**REQUIREMENTS:** Copy the passage from the text on Jorien van den Herik below, starting at "Jorien van den Herik (born" up to and including "from Amandus Lundqvist.".

**TEXT TO READ:**
--------------------------------------------------

Jorien van den Herik
- Full name: Jorien van den Herik
- Born: November 11, 1943 (age 81) Sliedrecht, Netherlands
- Other occupation: Businessman

Domestic
- Years: League / Role
- 1992–2006: Feyenoord (Chairman) / Chairman

= Jorien van den Herik =

Dutch businessman

Jorien van den Herik (born 11 November 1943 in Sliedrecht) is a Dutch businessman. He is most widely known as the former chairman of Dutch football club Feyenoord Rotterdam between 1992 and 2006.

Van den Herik helped Feyenoord to purchase some players in 1984 as chairman of the "Friends of Feyenoord Group". In a few years time he had invested 3 million Dutch guldens in the club. In 1989 he became president of the Stadion Feyenoord NV. When Feyenoord almost was bankrupt due to their sponsor HCS, Van den Herik claimed his position in the Feyenoord board by saying "If I lose my money, I would like to be there myself". In 1992, he became Feyenoord's chairman by taking over from Amandus Lundqvist.

--------------------------------------------------

**DATA LINES:**
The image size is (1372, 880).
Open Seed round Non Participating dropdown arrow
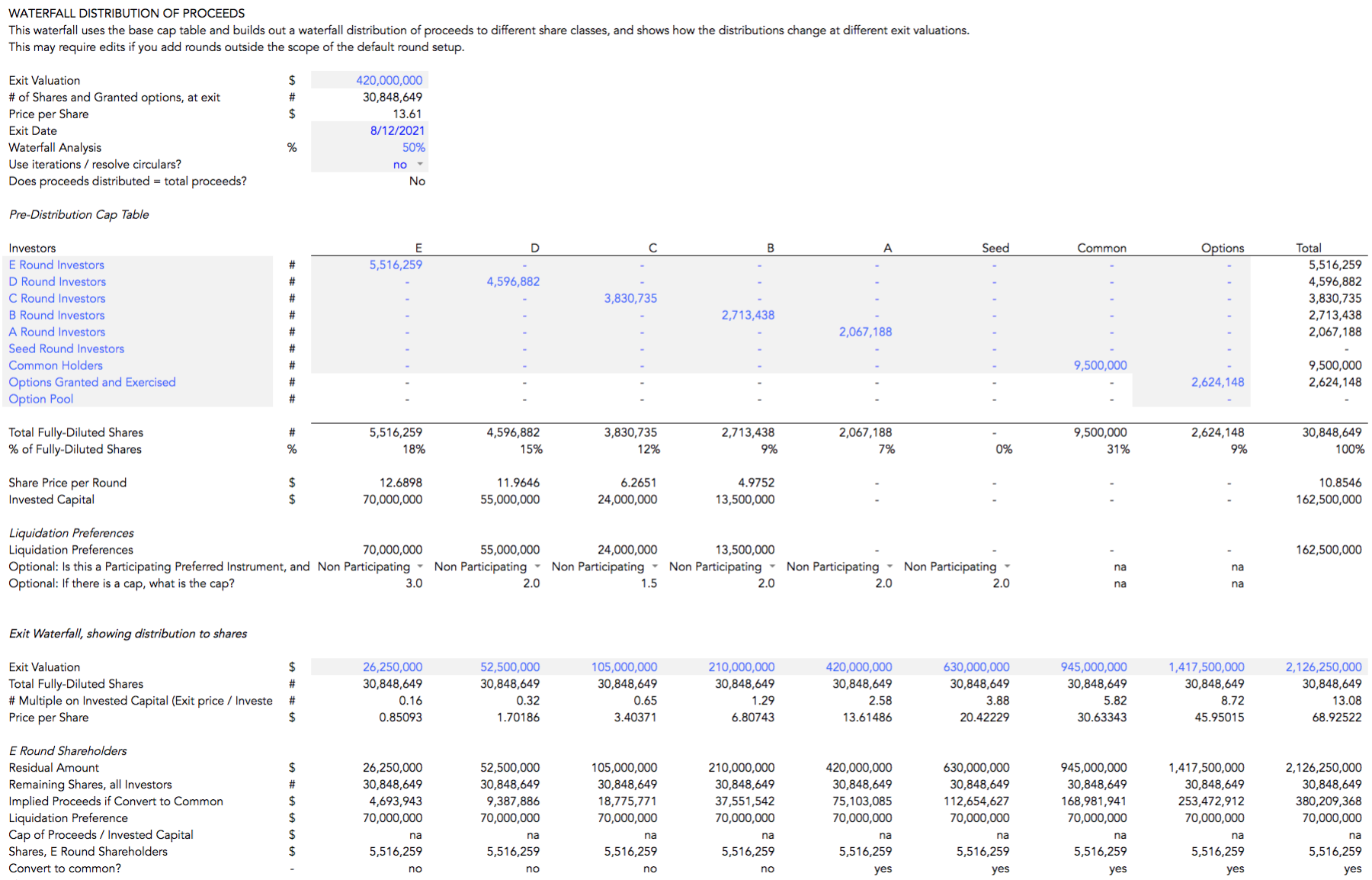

--------------------------------------------------

**REPLY TO THE EXERCISE:**
Jorien van den Herik (born 11 November 1943 in Sliedrecht) is a Dutch businessman. He is most widely known as the former chairman of Dutch football club Feyenoord Rotterdam between 1992 and 2006.

Van den Herik helped Feyenoord to purchase some players in 1984 as chairman of the "Friends of Feyenoord Group". In a few years time he had invested 3 million Dutch guldens in the club. In 1989 he became president of the Stadion Feyenoord NV. When Feyenoord almost was bankrupt due to their sponsor HCS, Van den Herik claimed his position in the Feyenoord board by saying "If I lose my money, I would like to be there myself". In 1992, he became Feyenoord's chairman by taking over from Amandus Lundqvist.